One question that that needs to be asked, when considering the nature or nurture origins of homosexuality is: Why, with all the endemic discrimination offered by society against gays, would they actually choose this orientation? It is only since the relaxation of attitudes, following on scientific studies that suggest gays are a normal part of human society, that homosexuals have felt able to be honest about their sexual orientation - except perhaps within those Churches that still cling to their discriminatory attitudes towards gays.

There have always been gay clergy in the Church. I know it, and most people know it. Unfortunately, the attitude of the hierarchy has been of the 'Don't ask, don't tell me' school. With discerning bishops, this appears not have been a great problem. however, for the people concerned it necessitates a certain duplicity, which is sub-Christian.

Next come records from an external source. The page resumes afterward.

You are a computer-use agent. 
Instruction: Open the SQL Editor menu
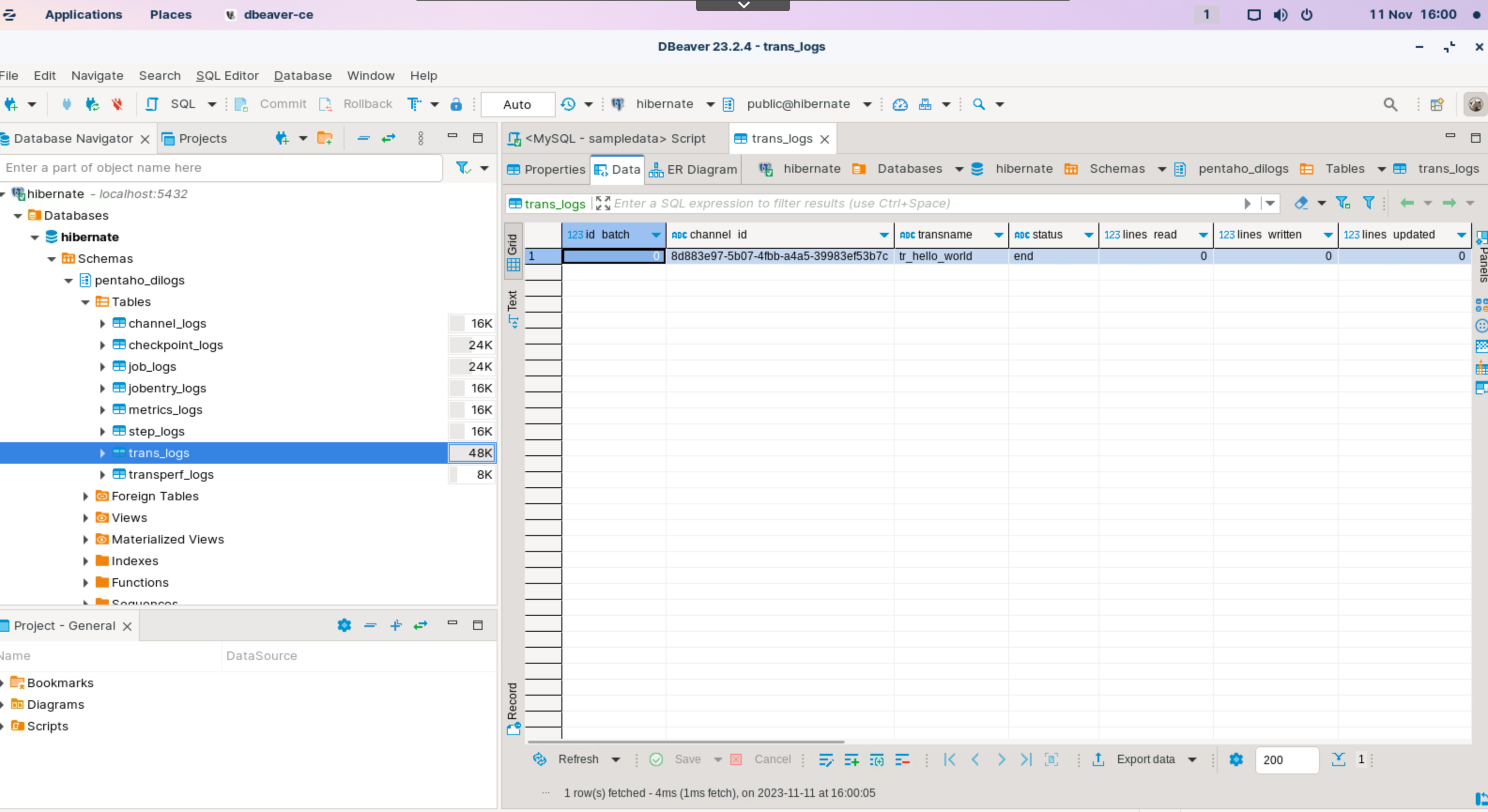227,76
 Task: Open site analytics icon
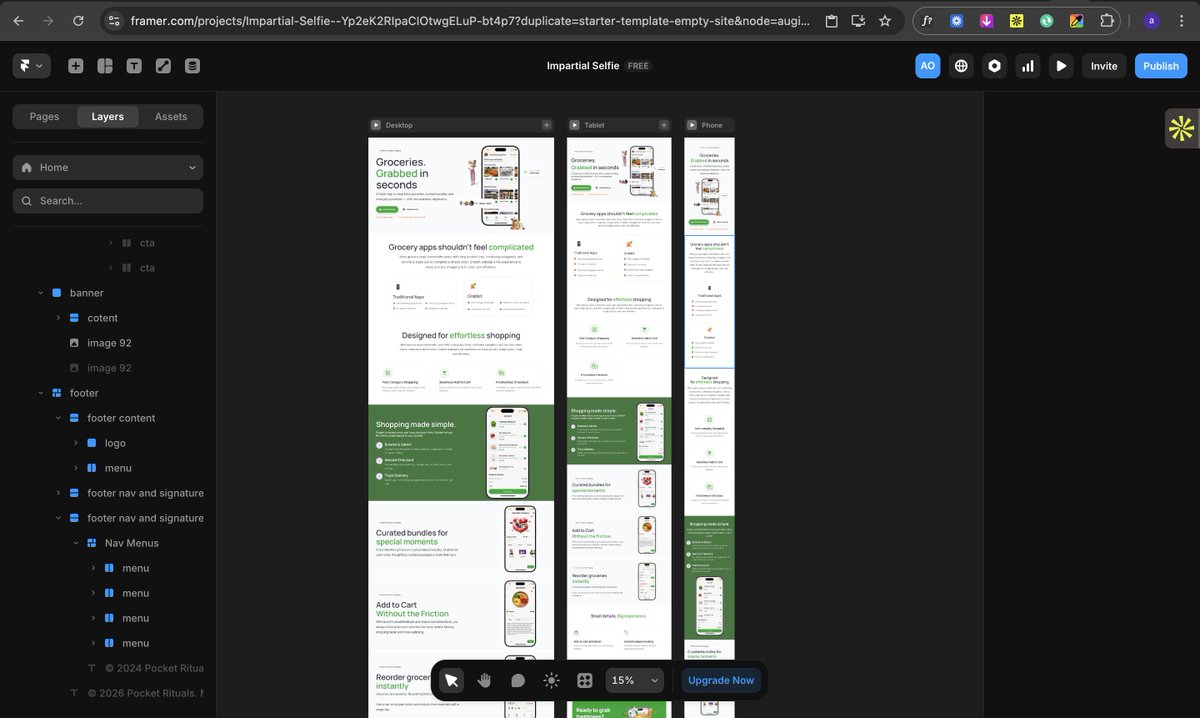pyautogui.click(x=1027, y=66)
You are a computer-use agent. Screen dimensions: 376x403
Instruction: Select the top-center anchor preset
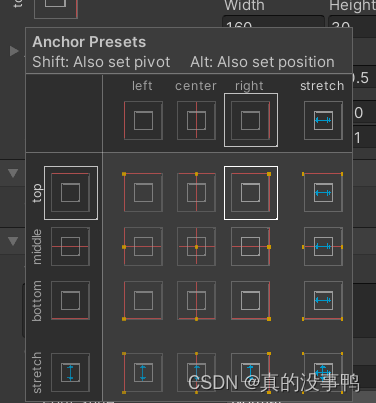[196, 193]
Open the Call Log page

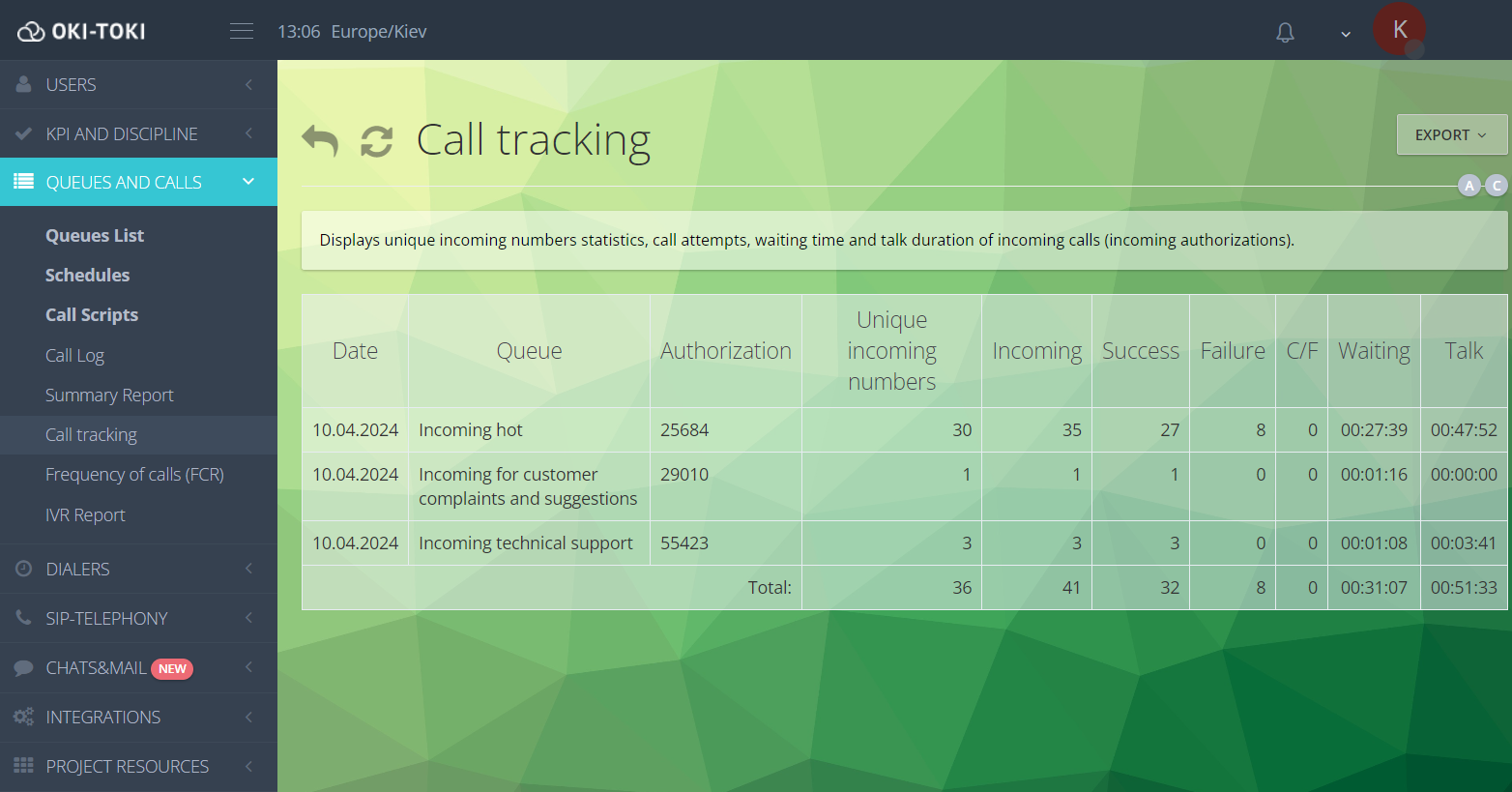[74, 355]
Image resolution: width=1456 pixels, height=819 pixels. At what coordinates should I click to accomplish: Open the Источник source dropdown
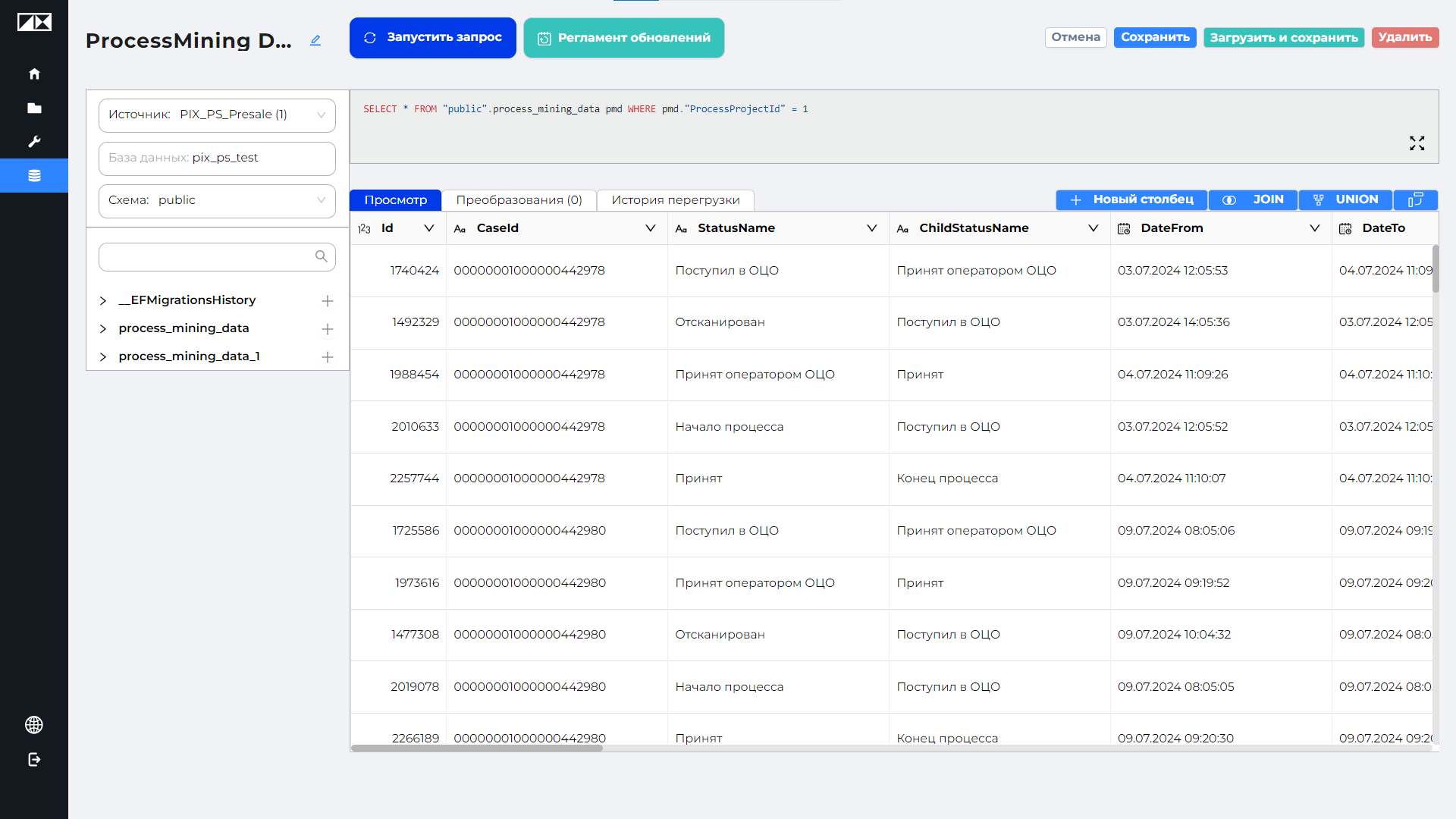tap(217, 115)
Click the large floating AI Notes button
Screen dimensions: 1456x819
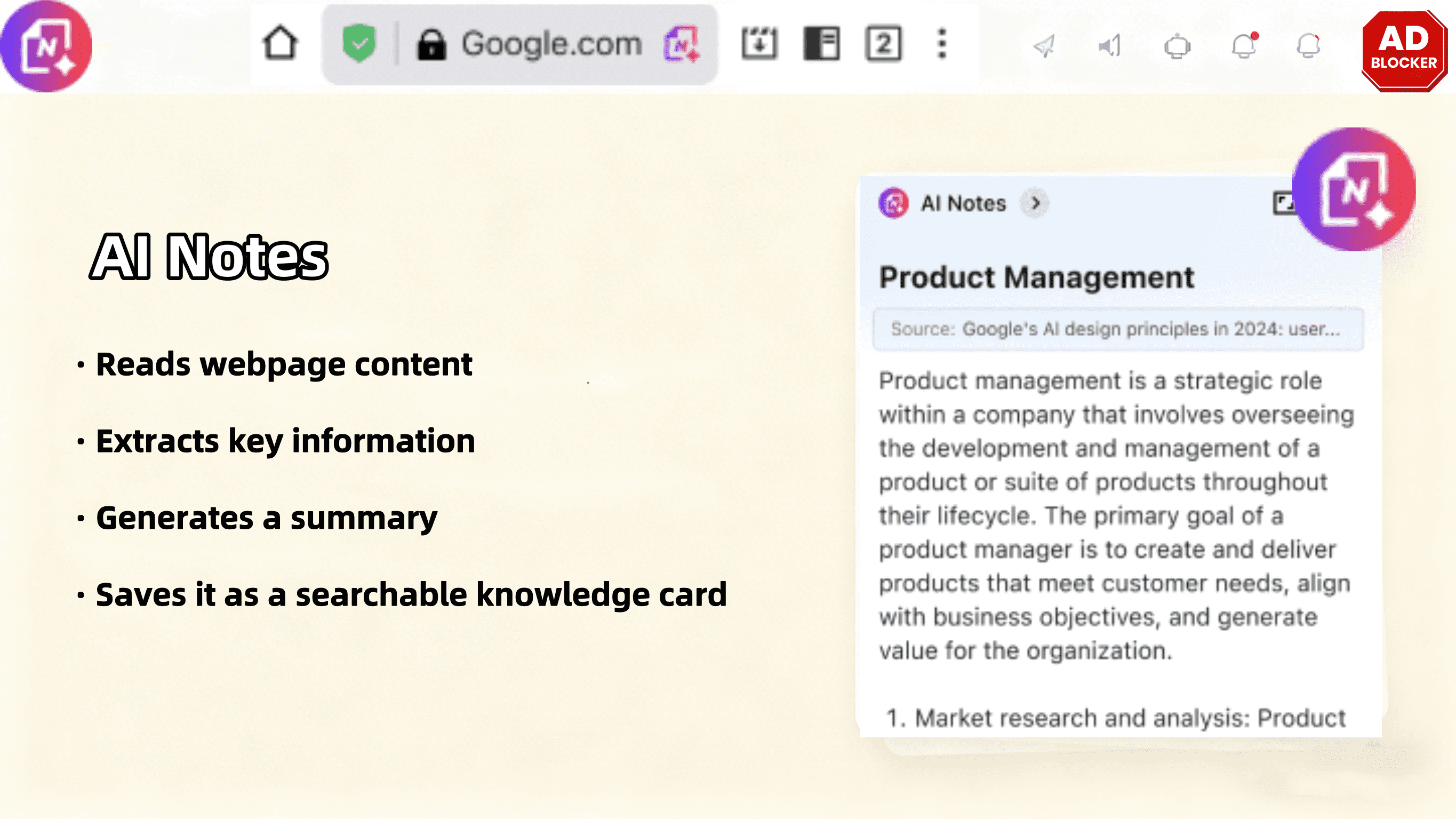(1354, 189)
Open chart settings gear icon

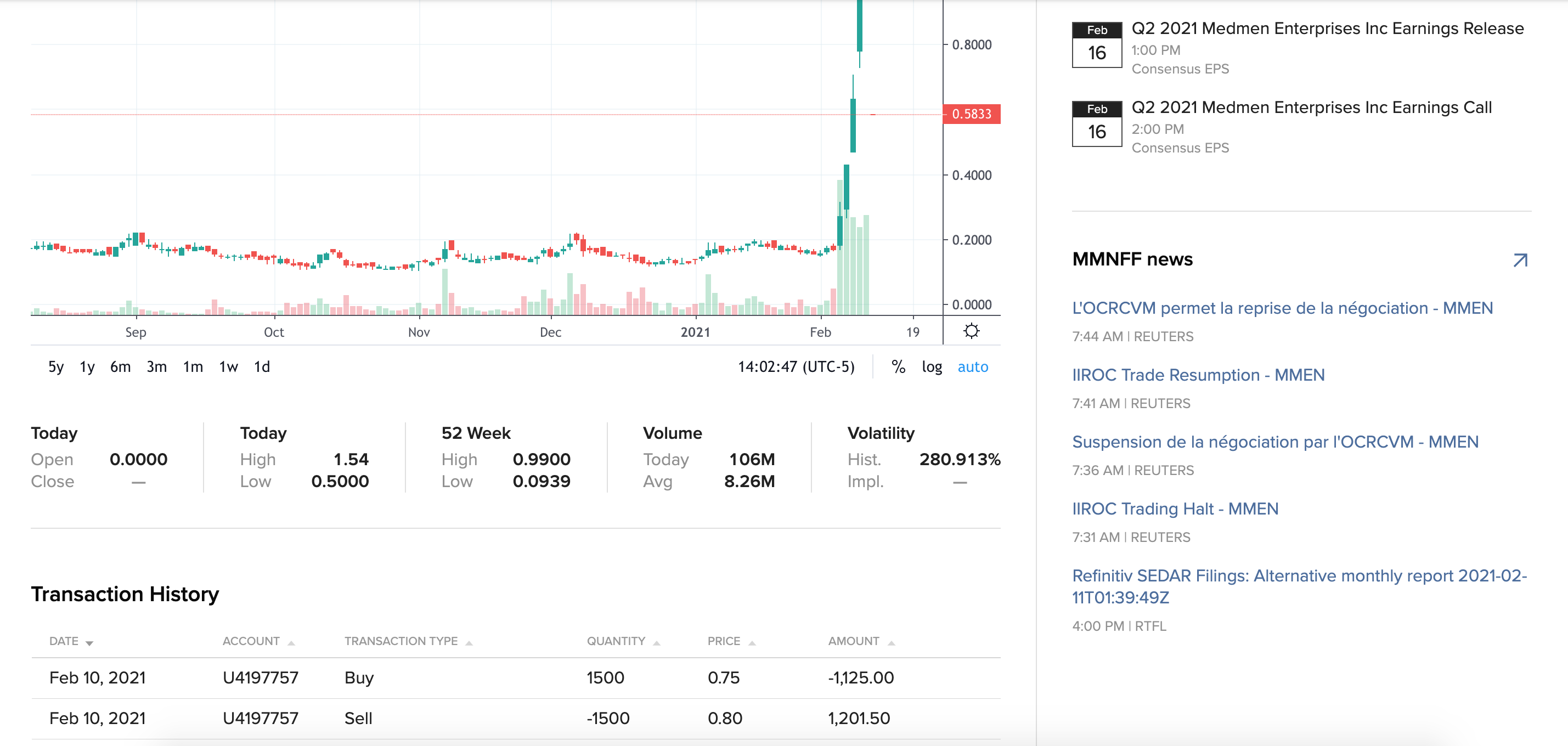(x=972, y=331)
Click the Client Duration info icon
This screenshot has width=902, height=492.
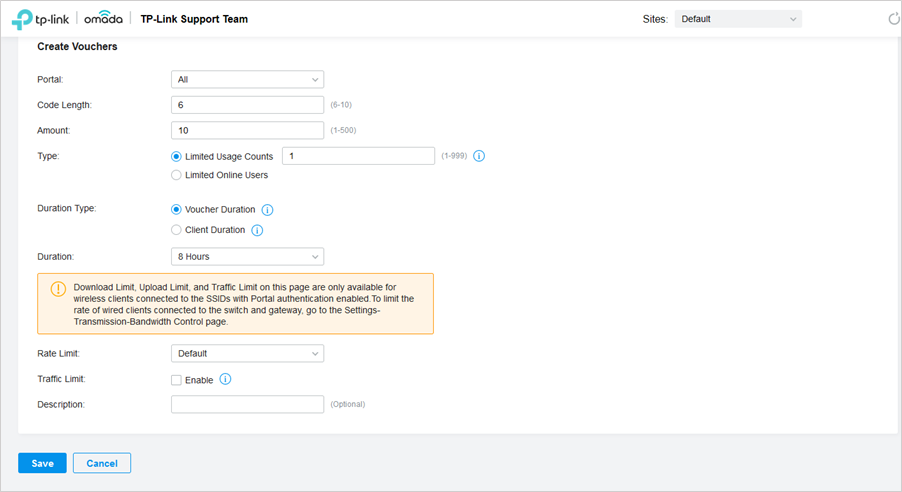click(x=257, y=230)
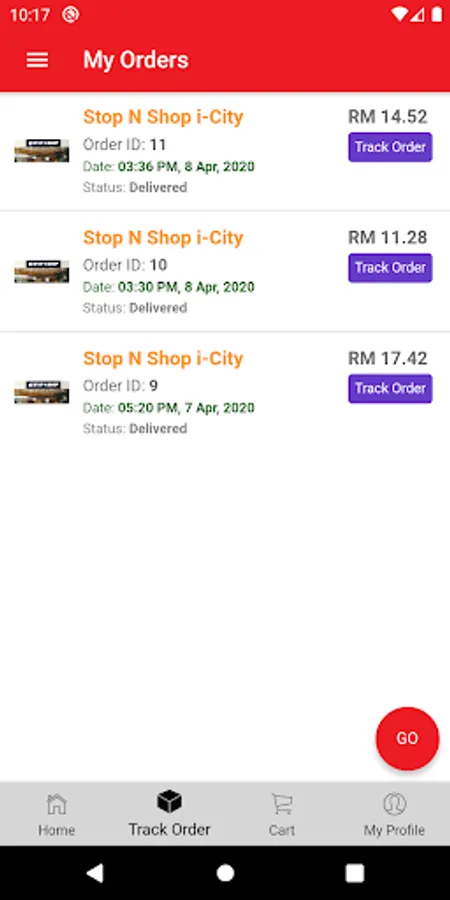The image size is (450, 900).
Task: Tap the Android recent apps square icon
Action: 355,873
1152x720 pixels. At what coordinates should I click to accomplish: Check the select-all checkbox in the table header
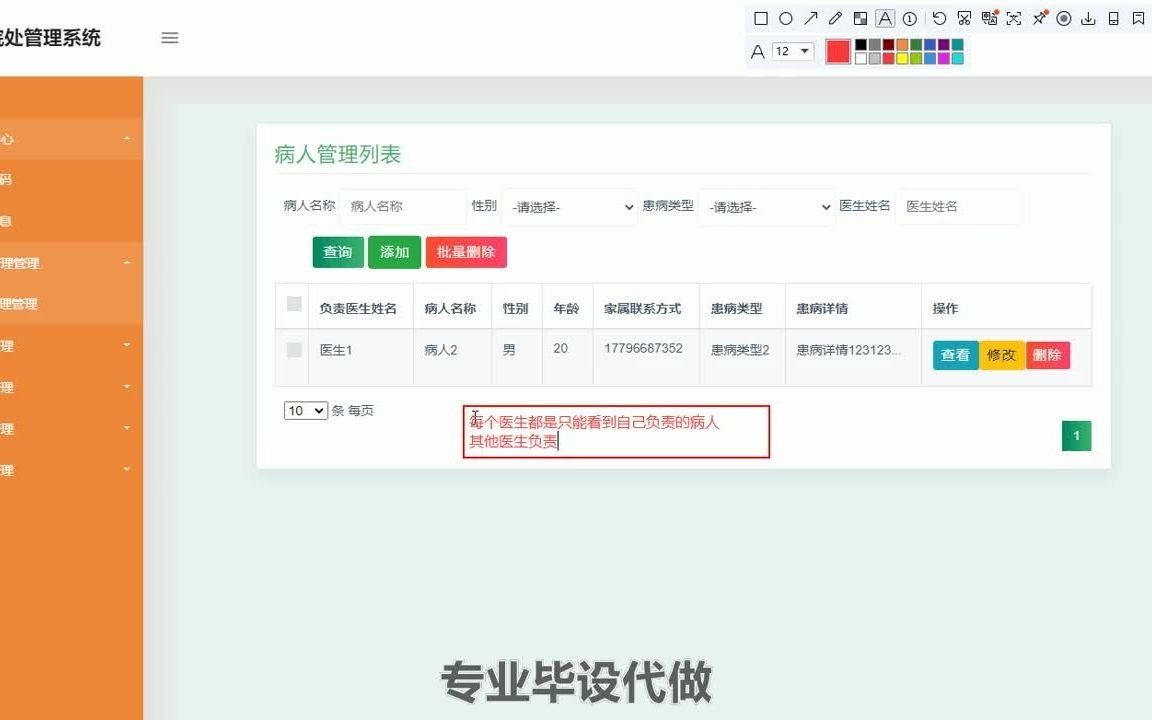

Sexual promiscuity, unfortunately, in the circumstances of the taboo that has existed in most societies until relatively recently, has been the only way in which gays can exercise their God-given sexual instincts. For heterosexuals, however, there has always been the protection of marriage, within which state the partners may express their God-given sexuality.

In a time when responsible gays want to express their relationships in the context of a monogamous, faithful partnership, the Church is often still unwilling to assist this movement towards 'Blessing' such relationships in the Church.

This is an issue which has divided the Church into those who accept the reality of same-sex monogamous
Blessings, and those who think them to be blasphemous. This has become the issue which has spawned the 'Covenant' mentality - which, does not however, offer a harsh enough penalty for same-sex Blessings for the taste of the anti-gay sectors of the Church. The paradox here being that the Covenant is a quite conservative instrument, which happens to be not conservative enough for those who deny the human legitimate rights of the LGBT community in the Church.